**** Task input

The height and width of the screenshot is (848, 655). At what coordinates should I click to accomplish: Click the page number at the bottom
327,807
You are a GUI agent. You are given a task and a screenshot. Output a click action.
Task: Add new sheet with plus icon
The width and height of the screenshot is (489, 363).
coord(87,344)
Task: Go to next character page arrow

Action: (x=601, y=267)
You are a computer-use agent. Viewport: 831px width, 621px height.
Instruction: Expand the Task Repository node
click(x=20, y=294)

********
**** Task input

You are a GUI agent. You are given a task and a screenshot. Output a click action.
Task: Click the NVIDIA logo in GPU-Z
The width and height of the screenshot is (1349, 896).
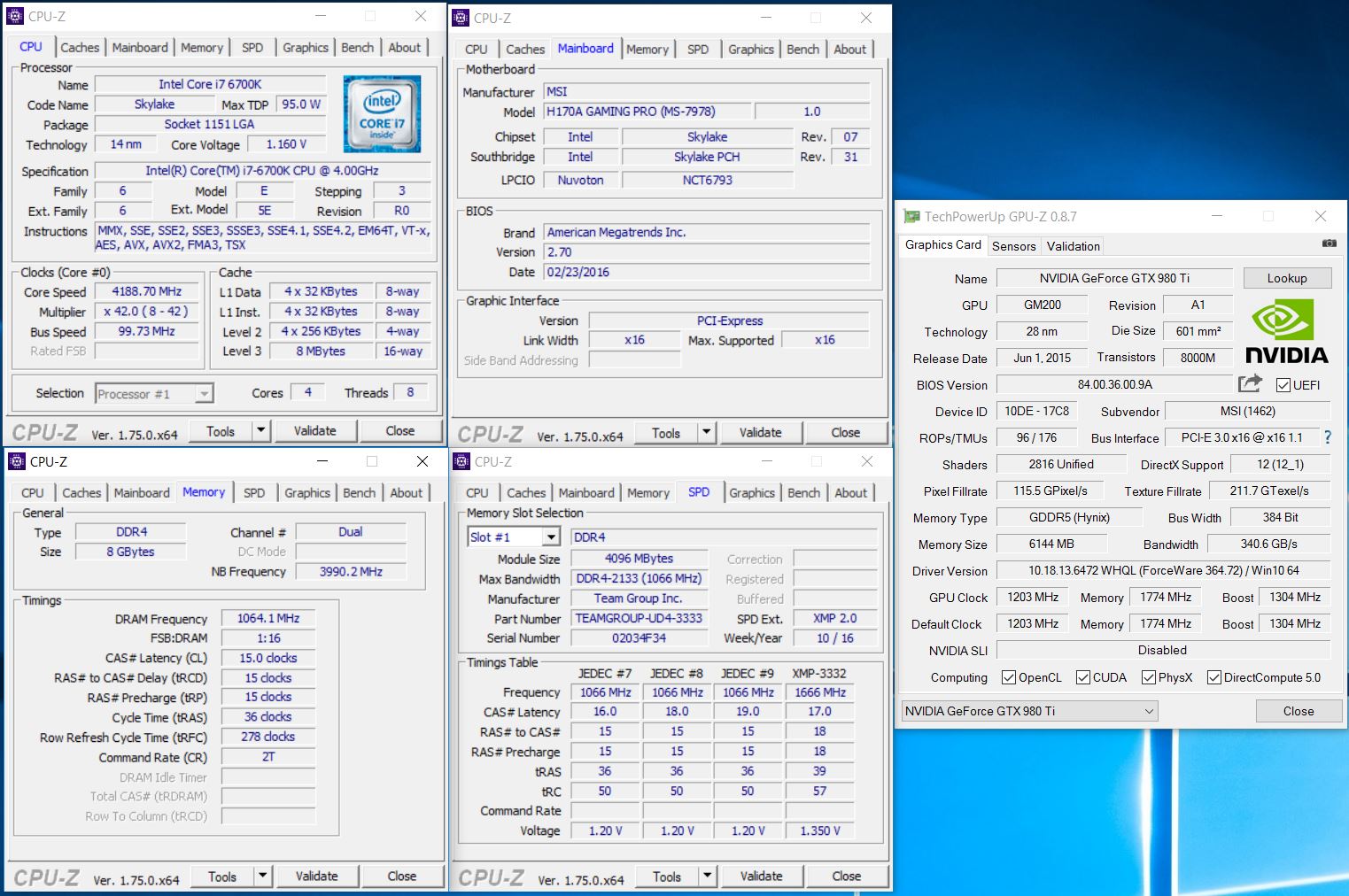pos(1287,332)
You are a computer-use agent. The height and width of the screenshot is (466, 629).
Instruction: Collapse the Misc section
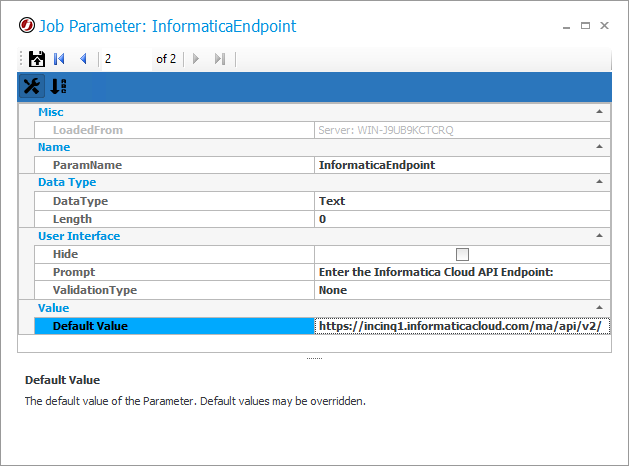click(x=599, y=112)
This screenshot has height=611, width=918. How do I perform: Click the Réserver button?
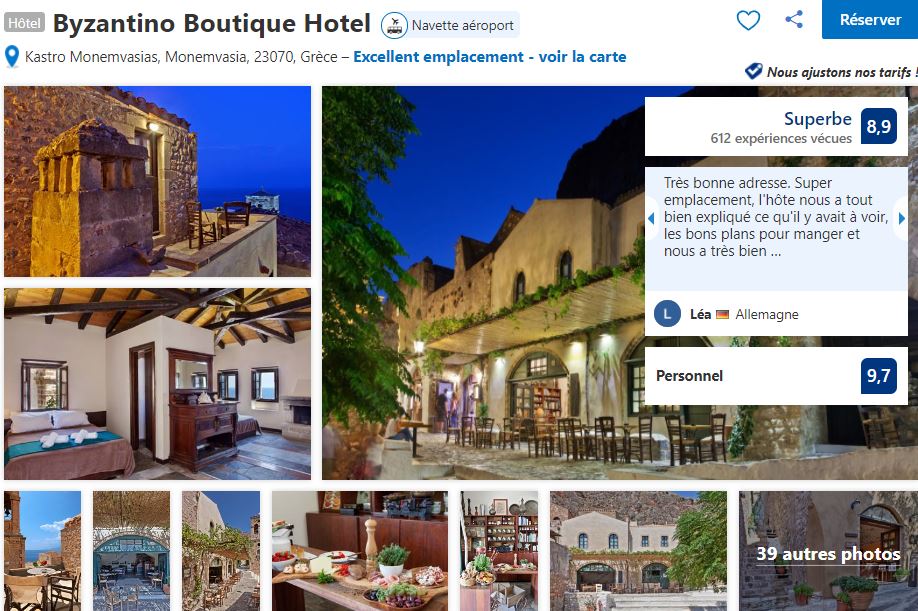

********

Scan the records above. Return every line with "agent" in it.

You are a GUI agent. You are given a task and a screenshot. Output a click action.
You are a computer-use agent. Viewport: 831px width, 621px height.
You are a GUI agent. You are given a task and a screenshot. Output a click action.
You are a computer-use agent. The height and width of the screenshot is (466, 629).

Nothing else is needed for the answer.